Can You Copyright Yoga Moves [And What That Means for Small Business Owners]

January 8, 2020

This article is for educational and entertainment purposes only. This is not legal advice and should not be relied on as such. Every case is different. Consult a licensed professional in your state. Viewing this website or its content does not create an attorney-client relationship with Lyda Law Firm or any of its lawyers.

This topic might sound like it’s unrelated to small businesses, but this article isn’t just about yoga. In fact, it’s not about yoga at all.

This article is about copyright laws and intellectual property rights.

We got this idea from a Netflix documentary about Bikram Choudhury, the founder of Bikram Yoga, called Bikram: Yogi, Guru, Predator. It’s called that because, apparently, in addition to being a very famous yoga instructor, he is also, apparently, a sexual predator.

But, once again, this article is not about that.

Bikram Choudhury vs. Evolation Yoga

The case of Bikram Choudhury is interesting because it asks the question, “what can you own?” What ideas and intellectual property can you actually own and have legal protection over? This is important because it affects way more areas of life than you would expect. And it's a very deep philosophical question about the nature of artwork and technology.

In the documentary about Bikram, he claims that he composed the yoga postures and breathing exercises in a specific order (turns out, he actually stole the sequence…). And even though he did not invent the postures, he sought intellectual property protection over the sequence of yoga postures.

His argument was that just like all of the musical notes already exist, you can copyright a melody. His lawyers claimed that the same is true of Bikram’s yoga postures.

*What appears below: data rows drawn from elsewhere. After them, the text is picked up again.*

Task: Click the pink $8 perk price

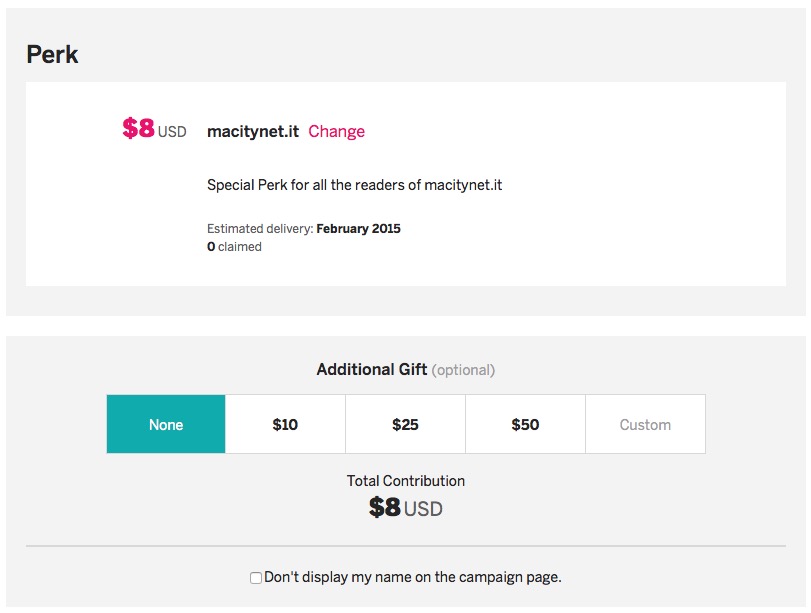Action: (139, 129)
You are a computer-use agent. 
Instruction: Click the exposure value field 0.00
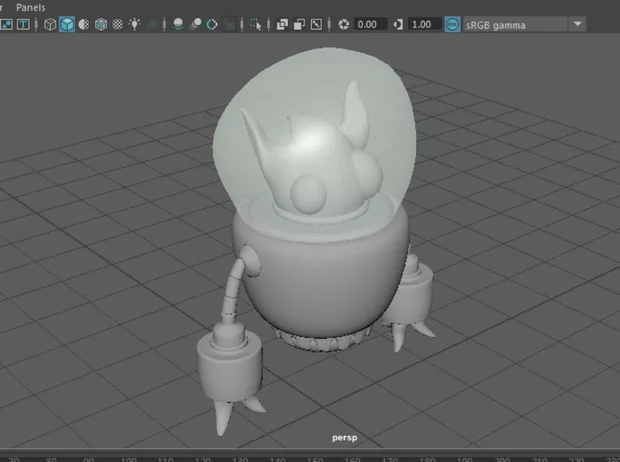pyautogui.click(x=368, y=24)
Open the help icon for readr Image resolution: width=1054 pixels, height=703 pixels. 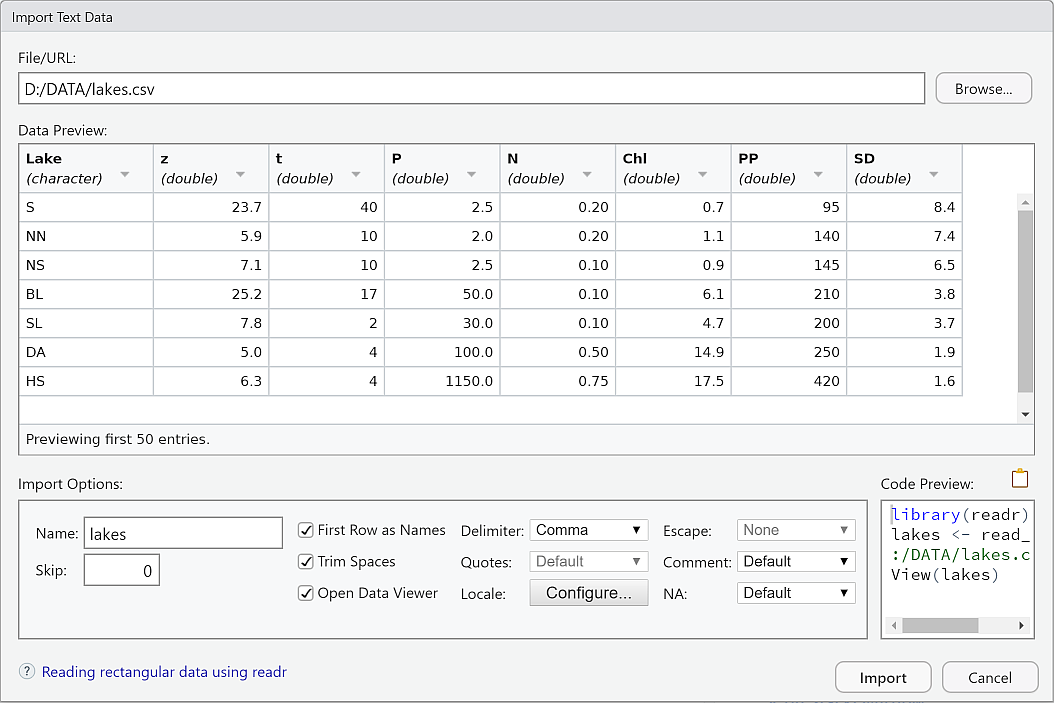[27, 672]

So, his argument was that he had copyright protection over his postures just like you would over a song.

Bikram had two lawsuits about whether he could assert copyright protection over his sequence of yoga postures. The first one settled, but the second one went all the way to the 9th Circuit Court of Appeals, which is just one stop short of the U.S. Supreme Court. The lawsuit went after one of his students who started a competing yoga studio that taught the same sequence of yoga postures in a hot room, just like Bikram.

Bikram lost because the federal statute on copyright law states that:

"In no case does copyright protection for an original work of authorship extend to any idea, procedure, process, system, method of operation, concept, principle, or discovery regardless of the form in which it is described, explained, illustrated, or embodied in such work."

So, according to copyright law, ideas, processes, systems, and other things like that are not copyrightable. The 9th Circuit Court said that the stringing together of these 26 particular postures is just a process. And the idea for that process does not enjoy copyright protection, so anybody can do it without having to tithe to big Bikram himself.

How the Bikram Yoga Decision Affects Businesses

They say that businesses consist of three things: people, culture, and systems.

So, unless it involves trade secrets, the court’s decision has implications for what systems you can have copyright protection over.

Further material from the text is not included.